@Gjjb
Morning
Questions are good, never be afraid to ask! :)
1- I see the OC200 has a POE IN on port 1 ?? Or is that out to a POE AP? I assume Port2 is just a regular port and goes to the router as the source?
Port 1 is POE IN so you can power the controller from a POE switch (like you would an AP). If you dont want POE you can power it from a micro usb connection on the back, POE is the better option however.
Port 2 on the device is standard LAN port, but only 100MB throughput (more in your next question).
2- Because I have the POE+ switch, which as two uplinks, can I just use one of the ports on the oc200 to connect to the switch uplink, which already feeds the three EAP615s? Switch is below... Any final tips you can give me in connections (oc200 and switch) would be great.

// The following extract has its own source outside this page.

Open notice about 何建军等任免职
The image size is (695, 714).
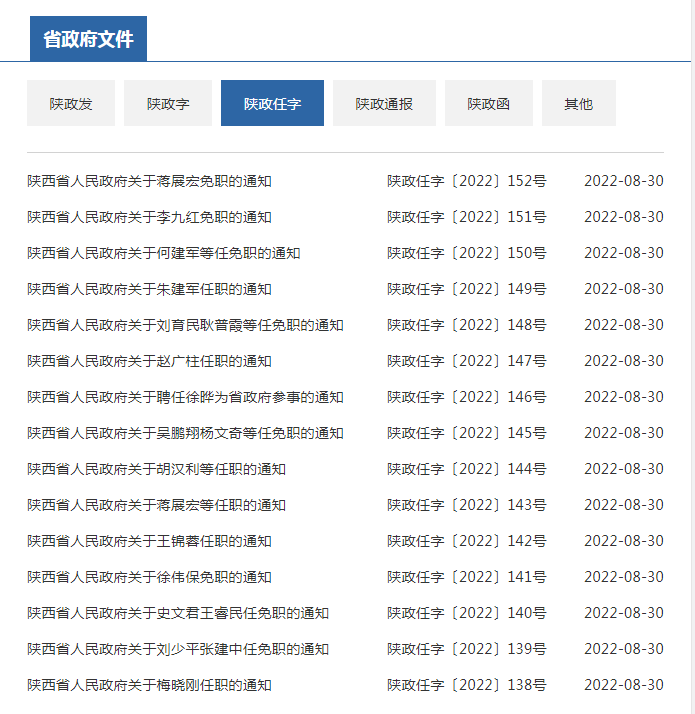pos(164,254)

As mentioned above, the controller only has 100mb ports, but this is by design. As its a controller, all it does is talk to the APs, Switches and Routers (Omada hardware) and tell it what to do, there is no actual DATA going through the controller as such, its purely for management. For that reason only one LAN port should be used (port 1) and it should be connected to the switch like you would an AP, dont connect anything to port 2 as its used only for diagnosis / techs to hook into.
OK so looking at your switch.. lol. Ive worked in IT 20 years and never seen that before, honestly it a weird one! It seems to have a VLAN dedicated to each port and these go to the uplink ports.. strange idea that!
What concerns me about it is that if each port is a VLAN.. the switch wont allow your APs and controller to talk. I was looking for a manual on it and couldnt find the answer, hoping the switch on the right if set to standard mode (S) will disable the VLANs as you dont want that.
Ideally, it should be setup something like this
Port
1 - AP1
2 - AP2
3 - AP3
4 - OC200
5, 6, 7, 8 - whatever you want
9 - leave blank as its an uplink.
10 - Your Router / internet connection
The concern I have is that ports 1-4 need to be able to talk to each other for this to work, if they cant communicate due to VLANs then that will cause you drop out / loss of access. The uplink ports are really only for Switch to Switch or Switch to Router connections. I am hoping the switch on the right of the device in S mode disables the VLANs and this will work for you.